Bacalhau recheado com frango (nos países anglófonos é conhecido por “Cod stuffed with cock”): É um tipo de bacalhau habituado às vivências mais extremas da vida nocturna. Casas de strip e bares de alterne já não o satisfazem; este é um bacalhau cujas perversões sexuais atingem um nível tal de deboche que só as consegue realizar no red light district profundo de Amesterdão, ou em Banguecoque. Entrar em pormenores sobre as experiências sexuais deste bacalhau é algo que me está vedado, dada a natureza familiar deste site. No entanto, creio que não há mal em mostrar um pequeno video (não me perguntem como é que o arranjei).

Bacalhau e galinha

Bacalhau rosado: Numa palavra: GAY.

Bacalhau supremo: Parecido com o bacalhau espanhol (muito egocentrismo há no mundo do bacalhau), mas sem ser espanhol, com poder, e com uma vontade de dominar todos os outros bacalhaus… Só há um no mundo (naturalmente, se é supremo…), e parece que anda lá para o lado das Américas.

Finalizo com uma nota pessoal de indignação. Mesmo em livros escritos por especialistas, como é exemplo, embora não seja único (o mesmo acontece nas revistas da Teleculinária), o que utilizei na elaboração deste estudo, há uma omissão imperdoável: falo da “punheta de bacalhau”. É certo que este prato tem o nome mais politicamente incorrecto de toda a gastronomia, mas é importante acabar com a hipocrisia! E, em matéria de investigação científica, devemos por de parte os tabus e tratar as coisas pelo nome. E é evidente que nenhum estudo deste género estaria completo sem uma referência à punheta de bacalhau, também conhecida por “punheta de fiel amigo” (aliás, é daqui que vem a expressão “fiel amigo”: não há prova maior de amizade do que a estimulação manual erótica a um terceiro). E não adianta fazer de conta que o bacalhau não tem necessidades sexuais: trata-se de um animal, muitas vezes solitário, que tem necessidade do ocasional carinho.
É a todos os níveis lamentável o desprezo a que este prato está votado, até porque ele serve de paradigmático exemplo à tese que me esforço por defender (que os nomes dos pratos guardam em si verdades profundas sobre os bacalhaus); caso contrário, por que razão alguém haveria de chamar “punheta de bacalhau” a uma especialidade gastronómica? Só se for por ter tomates à mistura…

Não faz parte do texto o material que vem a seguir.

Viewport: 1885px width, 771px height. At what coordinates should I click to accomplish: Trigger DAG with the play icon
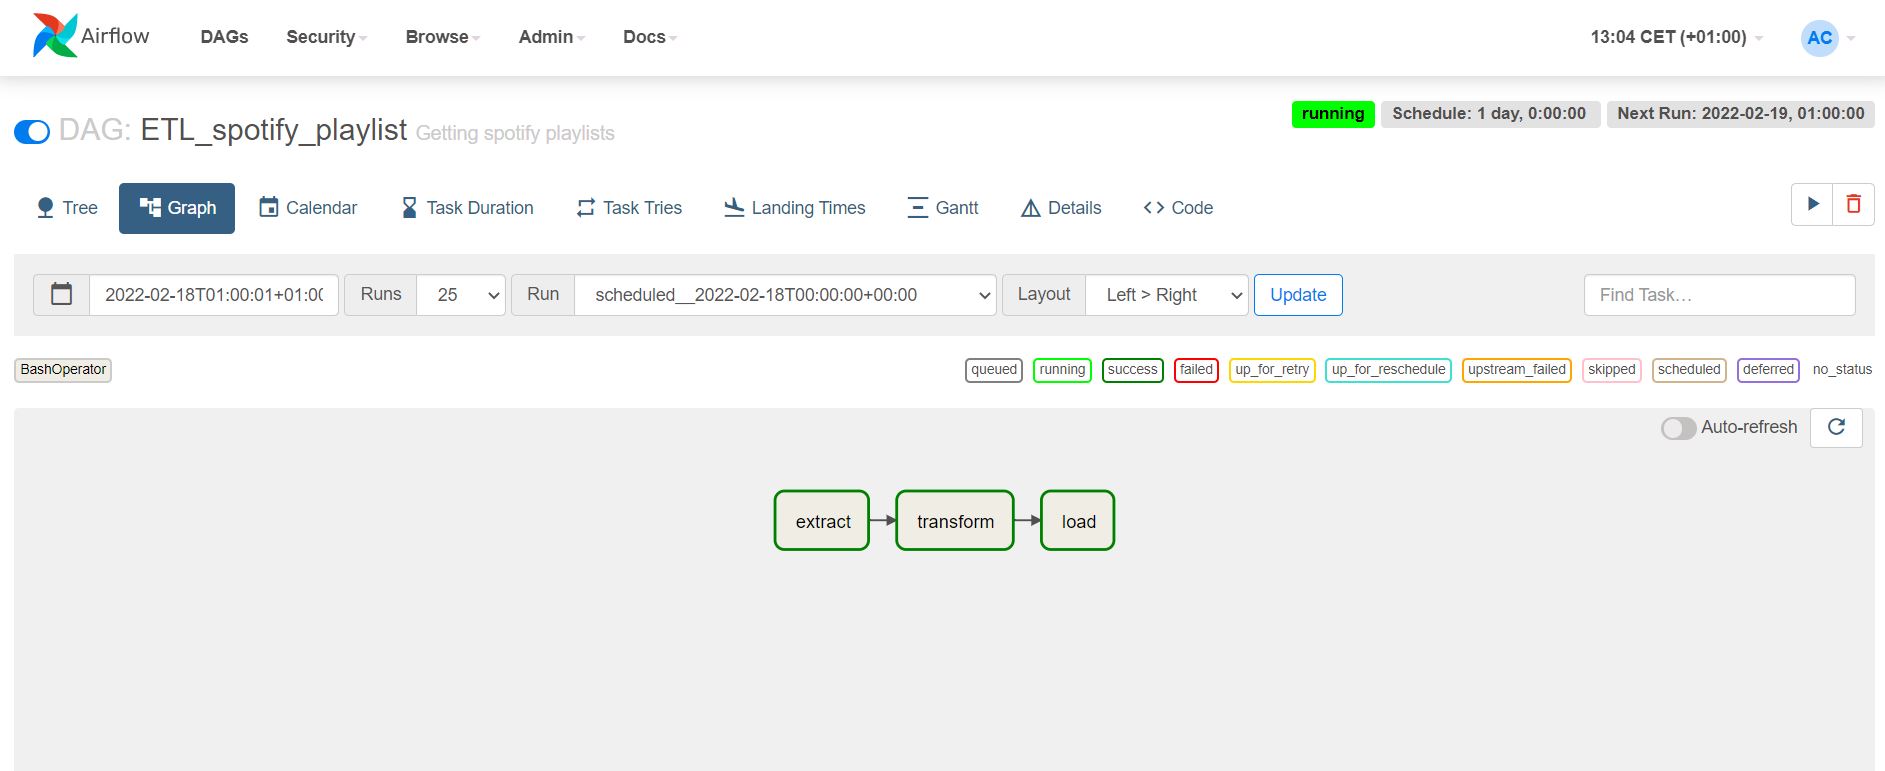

Obrigada, dei umas boas gargalhadas o que faz sempre bem à saúde 🙂


mt á frente este teu pensamento…

“caso contrário, por que razão alguém haveria de chamar “punheta de bacalhau” a uma especialidade gastronómica? Só se for por ter tomates à mistura…”

uma grande verdade….=)


A punheta é boa porque é rápida de se fazer e para quando não sabemos o que fazer (para o jantar, claro!)